*** TEXT PASSAGE
Tag Archives: granite

As large as alone.

Mountains are giant, restful, absorbent. You can heave your spirit into a mountain, and the mountain will keep it, folded, and not throw it back as creeks will. The creeks are all the world with all its stimulus and beauty; I live there. But the mountains are home.

– Annie Dillard

Moro Rock in Sequoia National Park – web photo

A granite dome was the focus of my mother’s most memorable hiking experience. She told me many times the story of how, at the urging of my father, she climbed Moro Rock when she was great with child (me). That is, so far, my only experience of it.

On our yearly camping trips decades later, my own children’s father would hike to the summits of other domes of rock with them, and a few of those times I was along. Lembert Dome was long my favorite, looming over Tuolumne Meadows on the Tioga Pass, in Yosemite National Park. Even at three years old Pippin could get to the top of it, with someone to hold her hand on the gradual ascent up the back slope.

Lembert Dome in Yosemite – web photo

In the latter half of my life, my favorite dome is the one behind our mountain cabin. Several features of it make it accessible to me, the most important one being that I can walk to its base in a few minutes. I read recently that one summer, a small group of us climbed to the summit of this dome in the morning and again in the evening of the same day. My late husband took the picture below of our companions coming up behind him, about eight years ago. You can see why I wouldn’t want to try it alone.

During my recent mountain retreat, I set out one morning before breakfast, thinking that I would just walk over that way to get a view of the lake from the other side of what we have nicknamed Gumdrop Dome. Within ten minutes I had changed course and decided to approach from a different direction and to do a new thing: walk all the way around the base. I came through the trees to the north side, and headed to my right, around the west side of the rock. That side is a steep wall, decorated by veins of different colored minerals, and by lichens.

I refreshed my memory just now about different types of clast, or broken rock. I think what lies there at the bottom of the wall would not be classified talus or scree, but is just plain clast. On this side you can clearly make out where the base of the dome is.
******
*** PROVIDED MATERIAL
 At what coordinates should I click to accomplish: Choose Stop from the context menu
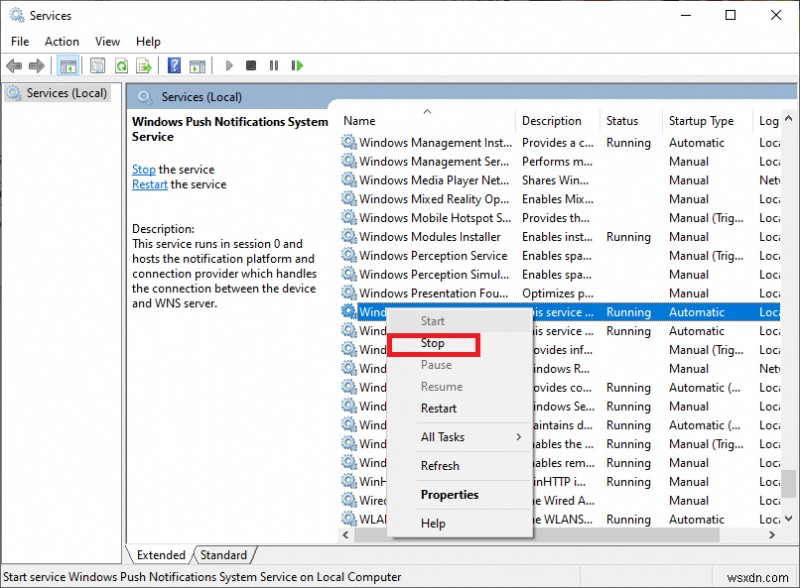pyautogui.click(x=433, y=343)
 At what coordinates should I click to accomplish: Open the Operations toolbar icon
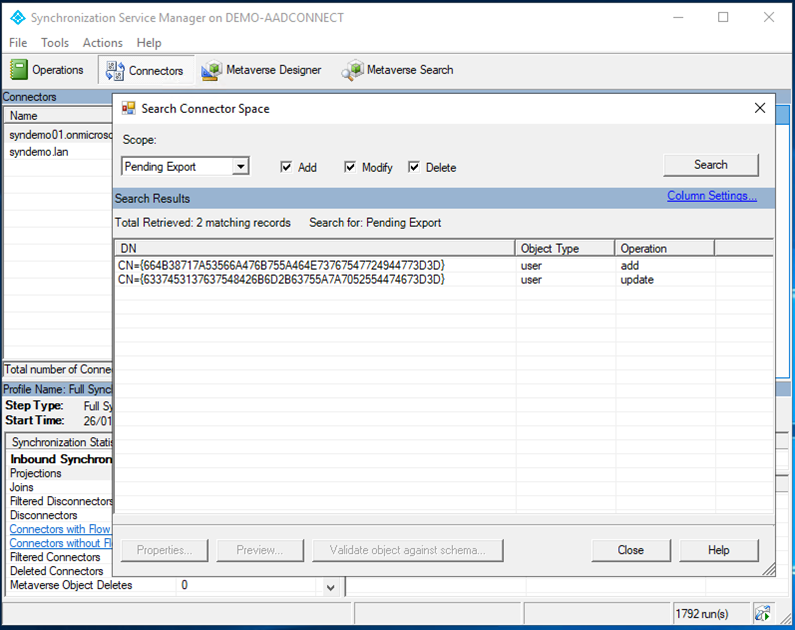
******
§ **SET TASKS**
a) Copy the passage from the granite domes text between "I refreshed my" and "the dome is.", inclusive.
b) In the text about granite domes, what nickname has been given to the dome behind the mountain cabin?
c) Pick up the text about granite domes where it ends and carry on writing it.

§ **ANSWERS**
a)
I refreshed my memory just now about different types of clast, or broken rock. I think what lies there at the bottom of the wall would not be classified talus or scree, but is just plain clast. On this side you can clearly make out where the base of the dome is.

b) Gumdrop Dome

c)
I walked along in the clast, it moved under me, and then — whoopsie! Down I went on my behind. While I sat, I thought I should take advantage of the camera angle:

It wasn’t the only time I fell. A few minutes later I stumbled forward, and scraped my hand on some of that sharp granite. My euphoria was untouched; it was such incredible good fortune, that I should find myself completely alone, yet in rich company: God, and a friendly monster of a rock. Still, I navigated more carefully after that. The boulder to the right of the pine cones in the picture below is an example of the coarsest grit of granite imaginable; and the one below it, also.

I began to search for stones, keepsakes of my solitary walk around “Gumdrop.”

On the back side, the line between dome and not-dome is vague, as that granite face stretches away in an ever flattening  grade, down into the trees. There is still lots of rock there, but giant conifers grow out of cracks in it, and their duff lies thickly on top. Granite domes like this are called bornhardts; there are several theories about how they form.

For a long time I gazed at the wide views from my high perch, a flattish boulder-bench, and felt the cool breeze growing warmer as the sun rose to my left.

“O, Lord, how manifold are Thy works! In wisdom hast Thou made them all.”

From here you can see other domes in the distance, but of course you can’t get a good idea of what the dome you are standing on looks like. The best vantage point I’ve ever had is from the lake, as in this picture that was taken some years ago:

This area below I call the amphitheater. It’s a good place from which to watch the show!

If I had brought a snack, I might have stayed hours longer. It was all delicious and satisfying as a feast for the soul, but pure bliss was not going to prevent me getting shaky (elevation about 8500′) if I kept putting off nourishment such as was waiting for me back at the cabin; so I stood up and continued my explorations.

Frosted Buckwheat

This couplet below does not at all fit with the stones that I collected on the dome, as far as their smoothness, or the number of them. But the poet’s metaphor echoes somehow that of Annie Dillard at the top of this post, and they both understand what I left behind on that mountain dome, and what I brought home.

“may came home with a smooth round stone
as small as a world and as large as alone.”
-E.E. Cummings

Here is my last look at Gumdrop, when I had circled around to my starting place. From this angle it seems that it might not be impossible to climb that particular slope. I wonder…. Well, next time I have a companion, I’ll have to bring him or her to this place and give it a try! But for now, Good-bye Gumdrop! Good-bye mountains! Thank you for inviting me. I had a good time!

Romantic rocks in the head.

A long time ago I read that the forces in play in a highway accident are so powerful that you can be killed by something as insignificant as a Kleenex box flying from the back seat to hit you in the head. I always think about that when I am loading rocks in my car to carry home from anywhere. I already had my car stuffed full when I picked up these rocks on my way down from the lake, so I tucked them in the space behind boxes and bags just inside the hatchback. Smaller stones were back there, too, in paper bags. Would that be romantic or what, if I were killed by a stone I had gathered myself from the mountaintop or stream?

You may say in response that I have rocks in my head.
Is that similar to having rocks on the mind? Because that I admit to.

There is nothing so pretty as succulents and rocks together. Big rocks for the in-ground succulents — and other plants — to drape themselves on, and little stones, preferably flat, as I understand, to lay on the soil in pots of succulents.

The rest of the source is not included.